(Extracted text):
━━━━━━━━━━━━━━━━━━━━━━━━━━━━━━

The peppery spice cumin appeared in the Bible as a seasoning for soup and breads. The seeds were paid to priests. And in ancient Egypt, cumin was used to preserve the mummies of pharaohs.
Now a new study shows cumin may also help you finally burn off those extra pounds.
Researchers in Iran wanted to know the effect of this ancient spice on body composition as well as blood fat levels.
They randomly assigned 88 overweight or obese women to one of two groups. Both groups followed a reduced calorie diet and received nutrition counseling. But one group ate yogurt with three grams of cumin twice a day. The other group ate plain yogurt.
The results were published in the journal Complementary Therapies in Clinical Practice. [i]
After just three months, the cumin group members on average lost almost 50% more weight than the control group. They also decreased their body fat percentage by 14.64% or almost three times the control group’s loss.
The cumin group also lowered their body mass index and waist circumference significantly more than the control group.
The authors speculated that cumin’s weight loss benefits may come from its heat. It may temporarily increase metabolic rate.

━━━━━━━━━━━━━━━━━━━━━━━━━━━━━━

(Task description):
Repeat the part of the cumin passage that begins at the words "Now a new study" and ends after the words "blood fat levels.", with no changes.

(Supplied information):
━━━━━━━━━━━━━━━━━━━━━━━━━━━━━━

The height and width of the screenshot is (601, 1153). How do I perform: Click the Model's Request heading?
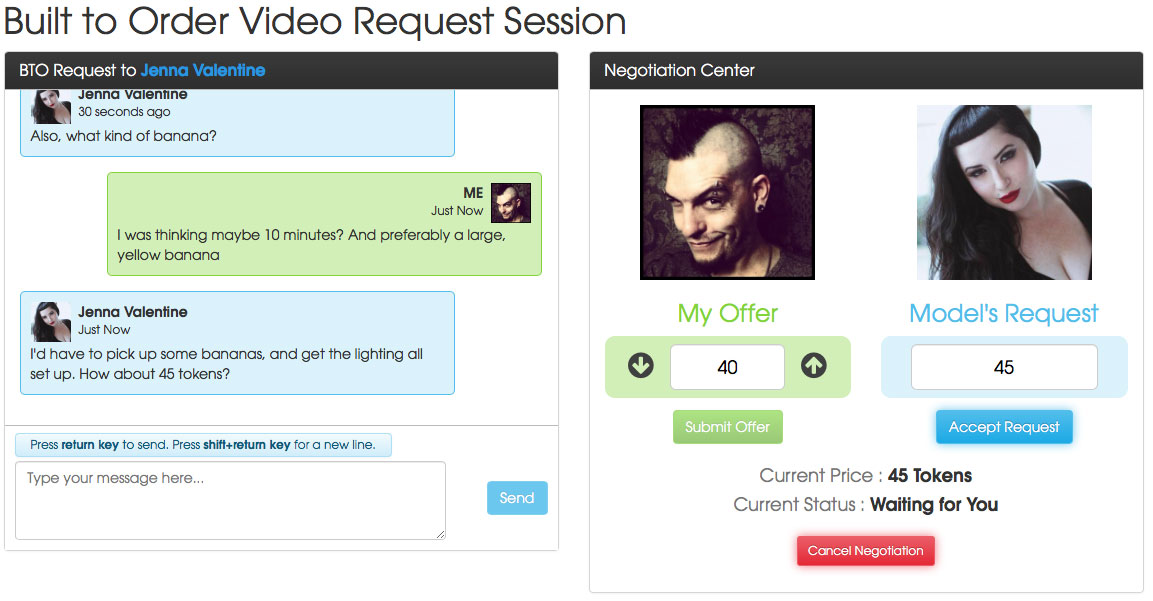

━━━━━━━━━━━━━━━━━━━━━━━━━━━━━━

(Response to the task):
Now a new study shows cumin may also help you finally burn off those extra pounds.
Researchers in Iran wanted to know the effect of this ancient spice on body composition as well as blood fat levels.